Load Testing & java.lang.OutOfMemoryError

Folks,

I am stress testing our OPF 3.6.2 setup, and finding at around concurrent 250 logged in users in a chat room with Chat Room Logging enabled and Message Archiving enabled, that over time the server begins to degrade and throw OutOfMemoryErrors as follows. I increased the memory allocated to the OPF Java PID by adding the approp args to the startup (init.d) script as follows, but still the same result. Any ideas how to fix?

Thanks,

BEA

java.lang.OutOfMemoryError: Java heap space

2008.12.18 17:56:14 [org.jivesoftware.openfire.nio.ConnectionHandler.exceptionCaught(ConnectionHand ler.java:110)]

java.lang.OutOfMemoryError: Java heap space

2008.12.18 17:57:24 [org.jivesoftware.openfire.nio.ConnectionHandler.exceptionCaught(ConnectionHand ler.java:110)]

java.lang.OutOfMemoryError: GC overhead limit exceeded

Prepare openfire command line

OPENFIRE_OPTS="${OPENFIRE_OPTS} -DopenfireHome=${OPENFIRE_HOME} -Dopenfire.lib.dir=${OPENFIRE_LIB} -Djava.net.preferIPv4Stack=true -Xms512m -Xmx2048m -Xss128k -Xoss128k -XX:ThreadStackSize=128"

Folks,

FYI, my load testing consisted of creating a Java Client based on Smack. Each new instance of the client joined the same MUC, and send a message every 11 seconds while logging the chat sessions as a server setting. I used three hosts to create three test scenarios by 100, 75, and 60 unique client connections. I found at 100 (x3 = 300 concurrent) and 75 (x3 = 225) connections, the java memory grew and failed. Scaling back to 60 (@ 180) is presently showing a stable loading test. I ended up adjusting the JVM params in /etc/sysconfig/openfire as follows and so far is working fine after researching more in the forum based on similar posts.

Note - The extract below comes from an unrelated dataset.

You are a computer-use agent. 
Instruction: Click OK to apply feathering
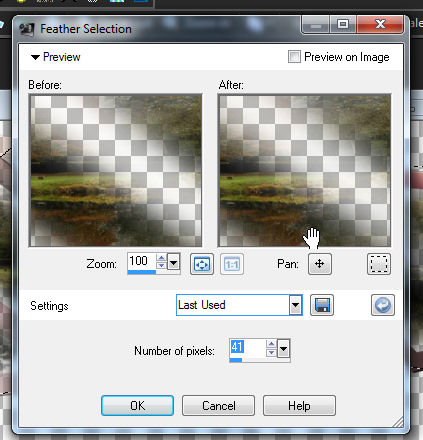click(137, 406)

OPENFIRE_OPTS="-Djava.net.preferIPv4Stack=true -Xss128k -Xms32m -XX:+HeapDumpOnOutOfMemoryError -XX:ThreadStackSize=128 -XX:MaxPermSize=128m -XX:+PrintGCDetails -Xloggc:/tmp/gc.log"

Thanks,

BEA

Hi,

this could be a queue which is growing faster than Openfire can read. I think that Gato did post a plugin to monitor the queues and to size them. Anyhow I can’t find the thread or document right now.

LG

Hi LG,

Indeed, what you posted here was very helpful. I found his post and he refers to, “the load stats plugin to collect information about the MINA queues/buffers” as well as analyzing the memory dump. Even with the reduced load, the server crashes within the hour. I deleted all non-essential plugins and am retesting and reviewing this info.

Thanks,

BEA

*1 http://www.igniterealtime.org/community/message/184704#184704

Deleted the Search and Monitor plugins, now the memory profile is running normally. Will let it run and see how it holds up.

Thanks,

BEA

Server is not holding up against stress testing, and is dropping clients as usage goes up. My latest test case shows 150 concurrent clients, sending messages at 11 second intervals, will eventually degrade the server, to about 37 connections with high memory overhead (~75%). The clients processes running from external nodes are not exiting. Server log messages as follows.

2008.12.19 18:43:08 No ACK was received when sending stanza to: org.jivesoftware.openfire.nio.NIOConnection@eb3e01 MINA Session: (SOCKET, R: /192.168.0.212:39288, L: /192.168.1.226:5222, S: 0.0.0.0/0.0.0.0:5222)

Hi BEA,

Out of curiosity, can you provide some more details on your Openfire setup? What sort of machine you’re running it on, which database you’re using, etc. Also, is there a particular reason you seem to be focusing your tests on MUCs (multi-user chats)? Having 150 users in a single room sending messages every eleven seconds would generate 110,000+ messages a minute, so if you’re machine isn’t able to process all those messages in a timely manner they’re going to back up and will consume all your machines memory.

Regards,

Ryan

Greets,

Sure, our application is for user support. Typically users will create a trouble shooting ticket, and login to a MUC, where one or more support staff can then collaborate and message while recording conversations for a log transcript. My aim is to be confident many concurrent MUC sessions can be supported without crashing. Also to know how well OPF will scale performance wise as more and more MUC sessions are initiated, and what are the upper limits that may cause the server to crash. Knowing these details will be very important. I am a little fatigued mentally honesty, and now that you explained what my test case is doing, it makes sense to revise my load testing scenario.

Server H/W Spec:

Dual Intel Xeon CPU E5430 @ 2.66GHz

3.3GB Ram

Adaptec RAID 5

CentOS 5.1 x32 bit

S/W Spec:

OPF 3.6.2

MySQL

Thanks,

BEA

p.s. I’ll post the client tester based on smack.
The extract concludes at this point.